Dr. Buchnanan said the current orders from the state will be in place for fourteen days starting tonight at midnight and then will be reevaluated. She said it is fine for people to get outside and maintain social distance. A U.T. Medical Center spokesperson said they are conserving current medical supplies and preparing to get additional supplies now, before shortages emerge. All non-urgent procedures have been halted to free up resources.
Dr. Buchanan said call a doctor if you have symptoms that would normally be your response. If you are mildly ill, behave as you normally would. If you are experiencing symptoms, she requested not simply showing up in an emergency room, but to call first if you think a visit is necessary and follow their directions.
We’ll end on some good news:
The East Tennessee Chinese/Chinese American Care (ETCAC) group formed seven days ago to help Knoxville, their city, face the crisis. Per their press release:
The group decided to encourage their family and friends to directly donate to Knox County COVID-19 Response Fund, organized by United Way of Greater Knoxville (UWGK), Alliance for Better Nonprofits, and East Tennessee Foundation, to “support local non-profits providing services to individuals in our community affected by the coronavirus crisis.

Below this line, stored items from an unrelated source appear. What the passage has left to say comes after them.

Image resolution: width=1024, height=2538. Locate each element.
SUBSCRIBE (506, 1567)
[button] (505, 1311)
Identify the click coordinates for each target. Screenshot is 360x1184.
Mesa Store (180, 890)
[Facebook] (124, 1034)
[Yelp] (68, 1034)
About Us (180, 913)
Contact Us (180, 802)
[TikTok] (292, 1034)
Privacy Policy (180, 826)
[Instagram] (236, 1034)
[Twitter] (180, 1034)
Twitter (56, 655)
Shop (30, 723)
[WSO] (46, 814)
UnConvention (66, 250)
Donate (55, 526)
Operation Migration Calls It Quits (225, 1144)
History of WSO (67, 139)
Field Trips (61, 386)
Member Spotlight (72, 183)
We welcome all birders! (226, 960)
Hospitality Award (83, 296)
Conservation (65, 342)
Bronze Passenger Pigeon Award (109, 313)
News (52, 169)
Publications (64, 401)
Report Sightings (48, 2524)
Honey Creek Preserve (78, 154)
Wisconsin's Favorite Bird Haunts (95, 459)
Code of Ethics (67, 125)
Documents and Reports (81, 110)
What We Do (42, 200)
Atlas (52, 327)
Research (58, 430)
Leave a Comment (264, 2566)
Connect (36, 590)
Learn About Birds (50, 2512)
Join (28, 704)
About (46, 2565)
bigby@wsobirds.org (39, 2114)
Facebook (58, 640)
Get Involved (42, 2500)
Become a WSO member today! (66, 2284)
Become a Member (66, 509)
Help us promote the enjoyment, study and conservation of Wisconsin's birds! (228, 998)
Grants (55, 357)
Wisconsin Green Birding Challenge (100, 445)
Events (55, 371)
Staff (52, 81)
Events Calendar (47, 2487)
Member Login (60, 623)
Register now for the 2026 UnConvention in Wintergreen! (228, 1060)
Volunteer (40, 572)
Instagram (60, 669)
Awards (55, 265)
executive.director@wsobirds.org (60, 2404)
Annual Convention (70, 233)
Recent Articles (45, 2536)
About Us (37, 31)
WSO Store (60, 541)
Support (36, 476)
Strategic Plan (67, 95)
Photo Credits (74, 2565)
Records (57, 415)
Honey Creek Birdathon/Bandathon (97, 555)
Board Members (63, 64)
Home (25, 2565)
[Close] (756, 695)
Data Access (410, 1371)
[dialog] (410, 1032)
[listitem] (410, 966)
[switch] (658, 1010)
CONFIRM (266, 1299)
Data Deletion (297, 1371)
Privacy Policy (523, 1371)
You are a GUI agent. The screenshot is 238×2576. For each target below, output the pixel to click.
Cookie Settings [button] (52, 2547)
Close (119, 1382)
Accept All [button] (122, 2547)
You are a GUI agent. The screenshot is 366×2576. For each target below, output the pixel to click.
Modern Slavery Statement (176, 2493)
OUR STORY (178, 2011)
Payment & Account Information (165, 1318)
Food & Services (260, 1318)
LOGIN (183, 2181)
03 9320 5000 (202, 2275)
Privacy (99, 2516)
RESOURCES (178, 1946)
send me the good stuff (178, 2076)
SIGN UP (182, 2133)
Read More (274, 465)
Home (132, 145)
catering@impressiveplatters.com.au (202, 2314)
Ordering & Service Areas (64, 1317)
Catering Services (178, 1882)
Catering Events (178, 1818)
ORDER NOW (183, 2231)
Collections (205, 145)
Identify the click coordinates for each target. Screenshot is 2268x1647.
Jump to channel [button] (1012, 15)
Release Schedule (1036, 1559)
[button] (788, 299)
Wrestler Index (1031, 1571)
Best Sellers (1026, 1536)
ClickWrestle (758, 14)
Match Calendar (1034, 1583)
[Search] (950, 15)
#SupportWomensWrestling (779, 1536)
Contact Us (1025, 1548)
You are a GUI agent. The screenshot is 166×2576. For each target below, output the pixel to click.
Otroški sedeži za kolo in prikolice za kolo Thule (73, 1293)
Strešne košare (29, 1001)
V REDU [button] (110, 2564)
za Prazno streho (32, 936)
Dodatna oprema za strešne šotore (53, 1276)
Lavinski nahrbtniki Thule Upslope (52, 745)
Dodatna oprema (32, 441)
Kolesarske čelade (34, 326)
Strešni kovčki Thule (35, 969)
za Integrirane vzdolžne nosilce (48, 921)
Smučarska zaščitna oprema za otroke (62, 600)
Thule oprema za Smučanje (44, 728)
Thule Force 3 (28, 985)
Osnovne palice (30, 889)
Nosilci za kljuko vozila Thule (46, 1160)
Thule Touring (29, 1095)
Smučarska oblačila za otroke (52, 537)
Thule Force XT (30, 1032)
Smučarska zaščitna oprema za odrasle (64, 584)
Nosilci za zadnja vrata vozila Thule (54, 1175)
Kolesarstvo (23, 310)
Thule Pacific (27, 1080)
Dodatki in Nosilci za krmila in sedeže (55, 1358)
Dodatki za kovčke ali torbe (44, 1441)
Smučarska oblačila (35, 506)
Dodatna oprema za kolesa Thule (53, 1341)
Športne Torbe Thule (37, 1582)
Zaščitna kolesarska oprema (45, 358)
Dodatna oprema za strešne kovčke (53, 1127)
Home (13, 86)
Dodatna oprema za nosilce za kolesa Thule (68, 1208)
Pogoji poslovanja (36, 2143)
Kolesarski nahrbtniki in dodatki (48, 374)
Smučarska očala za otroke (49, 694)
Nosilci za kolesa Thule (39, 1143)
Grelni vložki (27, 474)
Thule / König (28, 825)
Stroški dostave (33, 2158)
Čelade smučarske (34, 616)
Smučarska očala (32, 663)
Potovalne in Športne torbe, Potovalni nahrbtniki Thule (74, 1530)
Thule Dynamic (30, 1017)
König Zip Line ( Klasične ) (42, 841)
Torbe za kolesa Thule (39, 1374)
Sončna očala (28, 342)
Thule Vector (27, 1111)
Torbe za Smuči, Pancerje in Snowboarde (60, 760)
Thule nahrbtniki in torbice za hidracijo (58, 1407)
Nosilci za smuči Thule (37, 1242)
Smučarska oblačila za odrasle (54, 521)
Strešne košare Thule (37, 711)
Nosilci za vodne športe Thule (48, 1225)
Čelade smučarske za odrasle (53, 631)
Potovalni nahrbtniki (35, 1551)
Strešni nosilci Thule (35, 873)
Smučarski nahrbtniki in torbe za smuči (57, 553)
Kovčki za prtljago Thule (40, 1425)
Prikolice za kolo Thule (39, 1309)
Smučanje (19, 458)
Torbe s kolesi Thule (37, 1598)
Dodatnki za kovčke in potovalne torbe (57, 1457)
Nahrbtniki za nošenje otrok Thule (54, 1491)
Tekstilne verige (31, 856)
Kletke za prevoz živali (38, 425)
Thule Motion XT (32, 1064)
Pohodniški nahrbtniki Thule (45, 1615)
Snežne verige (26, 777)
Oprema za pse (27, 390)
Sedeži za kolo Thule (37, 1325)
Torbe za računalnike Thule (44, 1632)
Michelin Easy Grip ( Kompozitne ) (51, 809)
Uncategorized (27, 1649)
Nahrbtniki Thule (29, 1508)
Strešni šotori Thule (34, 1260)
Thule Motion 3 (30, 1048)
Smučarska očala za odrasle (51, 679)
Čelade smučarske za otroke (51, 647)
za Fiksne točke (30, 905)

They opened a team fundraising page Sunday morning (March 22) and surpassed their $10,000 goal, with 105 donors raising $10,525 the same day. Some of the donations are coming from people with interesting connections to our city:
We had a donor from Guizhou, China, more than 8031 miles away, who gave us money, only because she led a group here for Destination Imagination Global Finals back in 2014 and received help from one of our community members.” Rachel Rui, one of the founders of the ETCCAC said. “We also had a UT freshmen’s parent who I met in Shanghai two months ago that gave us money to support. We want to do more and we will. Because we are all in this together.
The group has now turned their attention to donating “personal protective equipment to medical professional, first responders, and anyone else in need.” They are mobilizing to, “locate manufacturers that can meet FDA requirements, logistic planning, and getting to know hospital needs.”
In three days, the group went from seven people trying to understand how to help their city to a growing group of over 180 volunteers.